Tokenized commodities surpass $6B as gold rally drives growth
The tokenized commodities market has climbed 53% in under six weeks to more than $6.1 billion, emerging as the fastest-expanding segment within real-world asset tokenization as additional gold exposure moves onchain, according to Token Terminal.
Market capitalization stood slightly above $4 billion at the start of the year, indicating that roughly $2 billion has been added since Jan. 1, Token Terminal data shows.
Gold-linked products account for the majority of the sector. Tether’s gold-backed Tether Gold (XAUt) recorded the largest increase, with market value up 51.6% over the last month to $3.6 billion. Paxos’ PAX Gold (PAXG) rose 33.2% to $2.3 billion during the same period.
On a year-over-year basis, tokenized commodities are up 360%. Since the start of 2026, their growth has outpaced tokenized stocks and tokenized funds, which increased 42% and 3.6%, respectively. The tokenized commodities market now represents just over one-third of the $17.2 billion tokenized funds market and is substantially larger than tokenized stocks, valued at $538 million.
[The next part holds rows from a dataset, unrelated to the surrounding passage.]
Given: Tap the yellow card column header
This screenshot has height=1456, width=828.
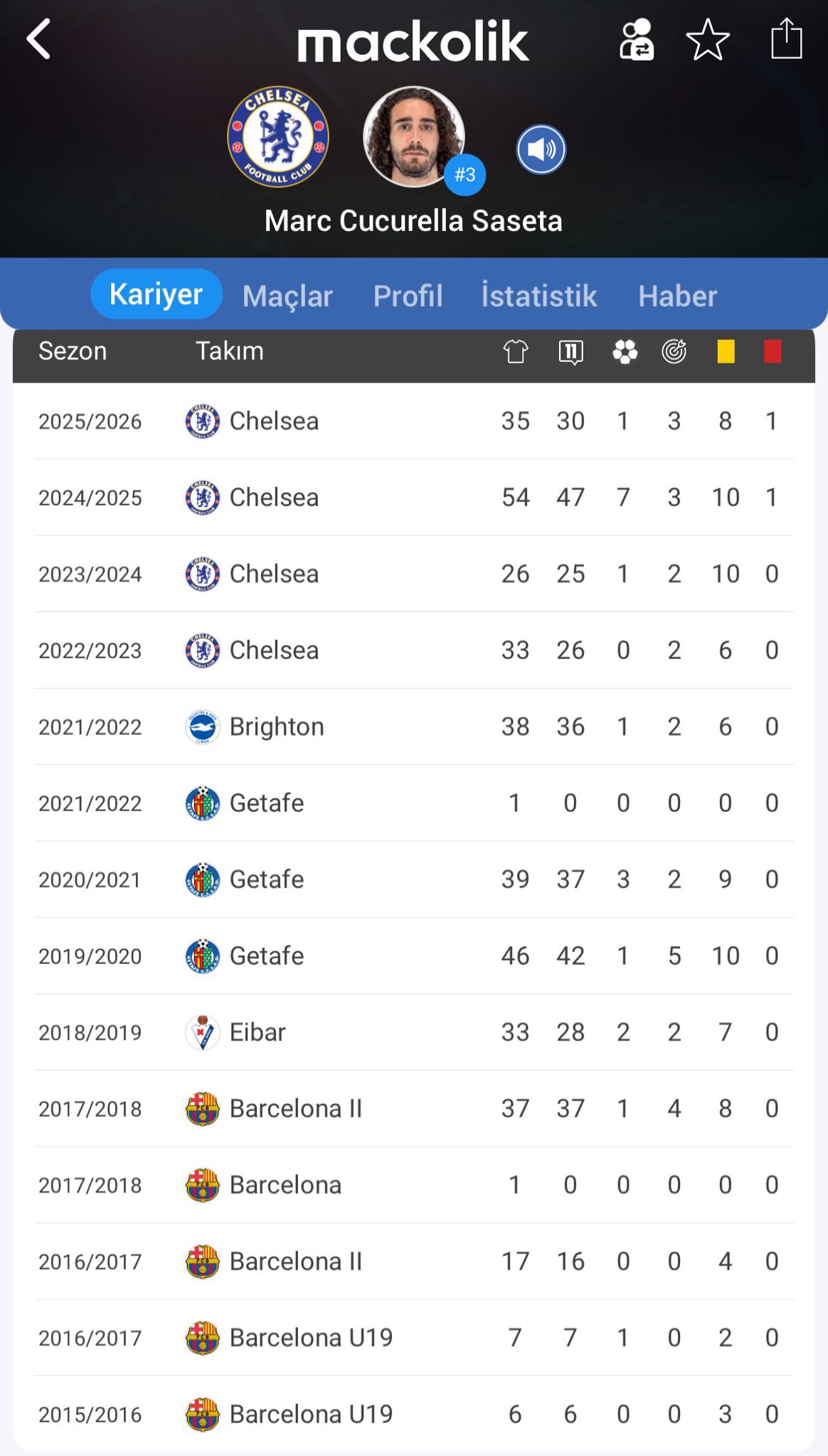Looking at the screenshot, I should [726, 351].
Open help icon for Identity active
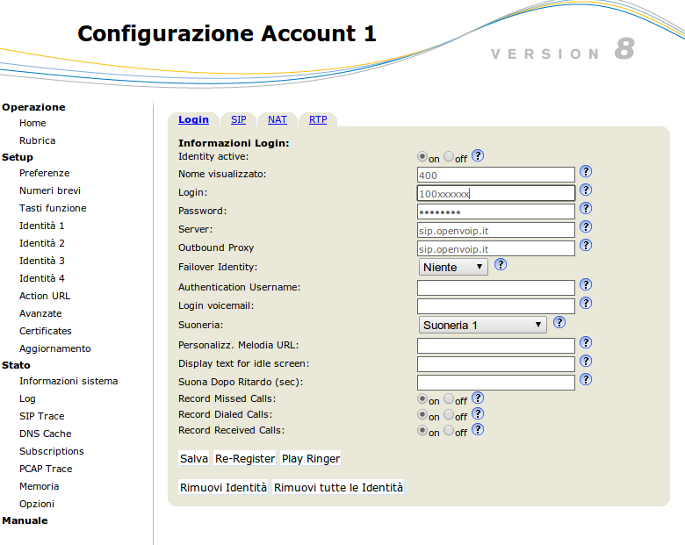The image size is (685, 545). pyautogui.click(x=478, y=155)
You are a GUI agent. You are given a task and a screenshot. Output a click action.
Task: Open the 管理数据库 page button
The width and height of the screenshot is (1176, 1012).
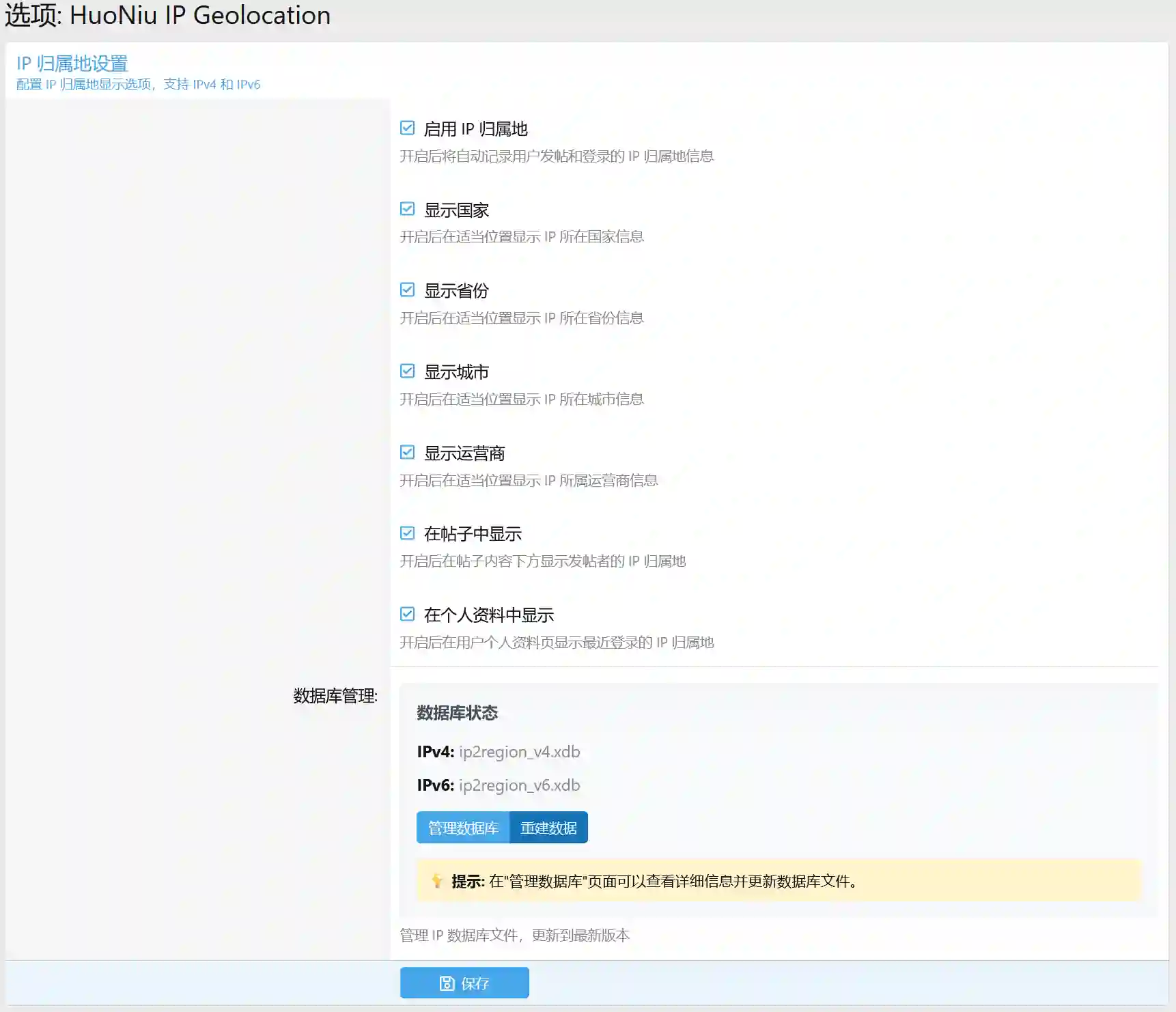463,828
Tether extended its tokenized commodities strategy by taking a $150 million stake in precious-metals platform Gold.com. The company said XAUt will be integrated into Gold.com and that it is assessing ways to enable purchases of physical gold using its USDt (USDT) stablecoin.
Gold’s advance continues as Bitcoin holds below $70,000
The acceleration in tokenized gold aligns with a broader rally in the metal’s spot price, which has climbed more than 80% over the past year to a record high of $5,600 on Jan. 29. After a brief retreat to $4,700 earlier this month, gold has recovered to about $5,050 at the time of writing.
By contrast, Bitcoin (BTC) and the broader crypto market have lagged since Oct. 10, when a market sell-off triggered $19 billion in liquidations.
Bitcoin declined 52.4% from its early October peak of $126,080 to roughly $60,000 on Friday and has since rebounded to $69,050, according to CoinGecko.
Some market observers, including Strike CEO Jack Mallers, have suggested Bitcoin continues to trade like a software equity despite “hard money” attributes. Crypto asset manager Grayscale said the long-standing “digital gold” narrative has been challenged, noting recent price behaviour has resembled that of a high-risk growth asset rather than a traditional safe haven.